Mike Kueber's Blog

September 1, 2012

A primer on student debt

Filed under: Law/justice — Mike Kueber @ 3:39 am
Tags: ,

Student debt has become controversial in the past few years because of the convergence of several factors:

  • The exploding cost of college tuition has caused many students to accumulate six-figure debts.
  • For-profit colleges often match their higher tuition with unprepared or unmotivated students.
  • The Bush-Obama economy has created few good-paying opportunities that enable college graduates to repay their debts.
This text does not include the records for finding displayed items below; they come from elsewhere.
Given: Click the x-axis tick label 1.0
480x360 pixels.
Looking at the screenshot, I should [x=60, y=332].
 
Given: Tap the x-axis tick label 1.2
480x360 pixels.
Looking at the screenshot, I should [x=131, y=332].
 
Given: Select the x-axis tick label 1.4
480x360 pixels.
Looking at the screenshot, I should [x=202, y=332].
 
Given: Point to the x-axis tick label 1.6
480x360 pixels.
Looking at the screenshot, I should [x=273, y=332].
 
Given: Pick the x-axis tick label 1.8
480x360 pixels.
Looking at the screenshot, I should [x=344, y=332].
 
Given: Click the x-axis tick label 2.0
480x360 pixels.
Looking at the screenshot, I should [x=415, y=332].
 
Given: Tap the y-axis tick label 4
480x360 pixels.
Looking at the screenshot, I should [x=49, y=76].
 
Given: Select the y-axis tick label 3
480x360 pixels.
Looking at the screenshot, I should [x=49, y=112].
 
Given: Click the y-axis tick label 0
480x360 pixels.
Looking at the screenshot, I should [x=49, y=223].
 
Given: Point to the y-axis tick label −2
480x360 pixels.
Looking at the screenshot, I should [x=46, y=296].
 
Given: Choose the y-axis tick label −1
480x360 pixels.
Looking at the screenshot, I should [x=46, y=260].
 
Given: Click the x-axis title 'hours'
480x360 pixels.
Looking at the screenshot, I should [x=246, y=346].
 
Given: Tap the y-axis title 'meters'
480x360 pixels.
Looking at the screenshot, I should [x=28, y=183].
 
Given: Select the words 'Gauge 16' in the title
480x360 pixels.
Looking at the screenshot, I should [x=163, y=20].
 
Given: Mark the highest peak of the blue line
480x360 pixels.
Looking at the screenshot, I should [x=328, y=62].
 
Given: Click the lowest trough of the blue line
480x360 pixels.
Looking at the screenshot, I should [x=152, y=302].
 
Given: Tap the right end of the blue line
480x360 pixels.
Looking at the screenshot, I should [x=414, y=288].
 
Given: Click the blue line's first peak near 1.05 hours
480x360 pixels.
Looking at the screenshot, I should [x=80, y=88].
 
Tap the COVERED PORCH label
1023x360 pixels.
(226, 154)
An article in today’s New York Times serves as an excellent primer on a fourth factor that has been on the national radar since 1976.  That is the first time that Congress attempted to restrict the ability of college students to avoid their governmental debt by filing for bankruptcy.  Congress passed even tougher restrictions in 1990 and 1998, and in 2005 it extended those restrictions to private debt incurred from for-profit colleges.
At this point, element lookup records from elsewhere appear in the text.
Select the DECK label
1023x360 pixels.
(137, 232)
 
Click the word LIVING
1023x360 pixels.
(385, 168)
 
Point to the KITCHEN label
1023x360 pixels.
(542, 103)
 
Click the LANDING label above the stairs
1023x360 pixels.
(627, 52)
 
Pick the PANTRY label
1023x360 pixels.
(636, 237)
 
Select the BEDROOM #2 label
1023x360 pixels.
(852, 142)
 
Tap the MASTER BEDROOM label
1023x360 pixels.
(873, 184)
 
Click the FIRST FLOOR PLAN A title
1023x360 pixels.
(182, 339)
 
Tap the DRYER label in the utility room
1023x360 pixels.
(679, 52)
 According to the Times’ article, congressional law provides students with only a narrow exception – i.e., the so-called “Bruner test”:

  • “… named after a case that laid out a three-pronged standard for judges to use when determining whether they should discharge someone’s student loan debt. It calls on judges to examine whether debtors have made a good-faith effort to repay their debt by trying to find a job, earning as much as they can and minimizing expenses. Then comes an examination of a debtor’s budget, with an allowance for a ‘minimal’ standard of living that generally does not allow for much beyond basics like food, shelter and health insurance plus some inexpensive recreation.  The third prong, which looks at a debtor’s future prospects during the loan repayment period, has proved to be especially squirm-inducing for bankruptcy judges because it puts them in the prediction business. This has only been complicated by the fact that many federal judicial circuits have established the ‘certainty of hopelessness’ test that Mr. Wallace must pass in Ohio.”
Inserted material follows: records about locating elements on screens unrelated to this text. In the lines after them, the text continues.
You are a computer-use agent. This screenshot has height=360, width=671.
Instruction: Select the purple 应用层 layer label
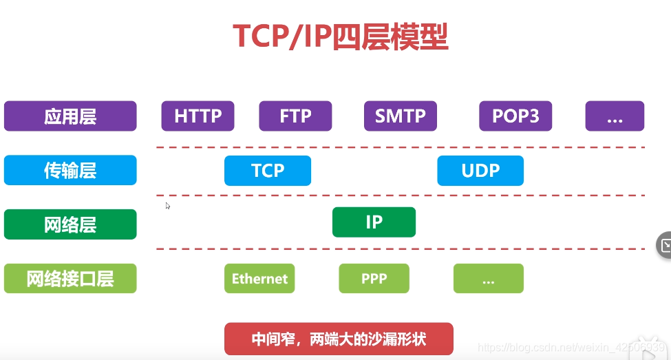(70, 116)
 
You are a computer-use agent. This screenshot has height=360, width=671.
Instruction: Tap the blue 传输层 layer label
(70, 171)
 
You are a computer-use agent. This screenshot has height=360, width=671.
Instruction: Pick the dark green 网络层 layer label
(70, 224)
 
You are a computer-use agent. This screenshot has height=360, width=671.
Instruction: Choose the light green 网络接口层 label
(70, 279)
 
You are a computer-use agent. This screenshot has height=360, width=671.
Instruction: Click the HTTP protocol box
(198, 116)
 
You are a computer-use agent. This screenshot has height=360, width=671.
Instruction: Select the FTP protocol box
(295, 116)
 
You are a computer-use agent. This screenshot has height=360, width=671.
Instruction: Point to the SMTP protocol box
(401, 116)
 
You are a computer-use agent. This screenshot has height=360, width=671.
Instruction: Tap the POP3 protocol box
(515, 116)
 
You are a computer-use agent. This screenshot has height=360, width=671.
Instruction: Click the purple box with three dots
(615, 116)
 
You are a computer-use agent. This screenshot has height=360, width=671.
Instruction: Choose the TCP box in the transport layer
(268, 171)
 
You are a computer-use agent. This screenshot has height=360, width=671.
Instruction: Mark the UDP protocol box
(480, 171)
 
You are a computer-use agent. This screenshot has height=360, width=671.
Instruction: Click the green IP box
(374, 222)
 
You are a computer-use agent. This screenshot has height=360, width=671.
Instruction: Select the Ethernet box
(259, 279)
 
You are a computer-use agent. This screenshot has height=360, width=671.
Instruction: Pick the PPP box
(374, 279)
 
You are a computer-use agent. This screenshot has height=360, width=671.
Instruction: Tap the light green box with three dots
(488, 279)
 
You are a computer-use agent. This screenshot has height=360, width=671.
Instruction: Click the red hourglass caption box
(339, 339)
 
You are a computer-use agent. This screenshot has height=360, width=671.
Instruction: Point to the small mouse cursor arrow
(168, 205)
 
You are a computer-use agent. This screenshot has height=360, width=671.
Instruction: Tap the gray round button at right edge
(664, 245)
Attempting to discharge student debt through bankruptcy is extremely rare, and the conventional wisdom has been that the onerous, almost insurmountable standards of the Bruner test have scared litigants off.  The Times’ article, however, reports that two recent studies have found that litigants under the restrictive congressional law have been able to obtain relief 39% and 57% of the time.  Thus, the stronger argument is that the administrative/legal cost of obtaining relief exceeds the financial benefit of to the student.

As they didn’t teach us in law school, the wheels of justice don’t turn unless somebody can pay for it.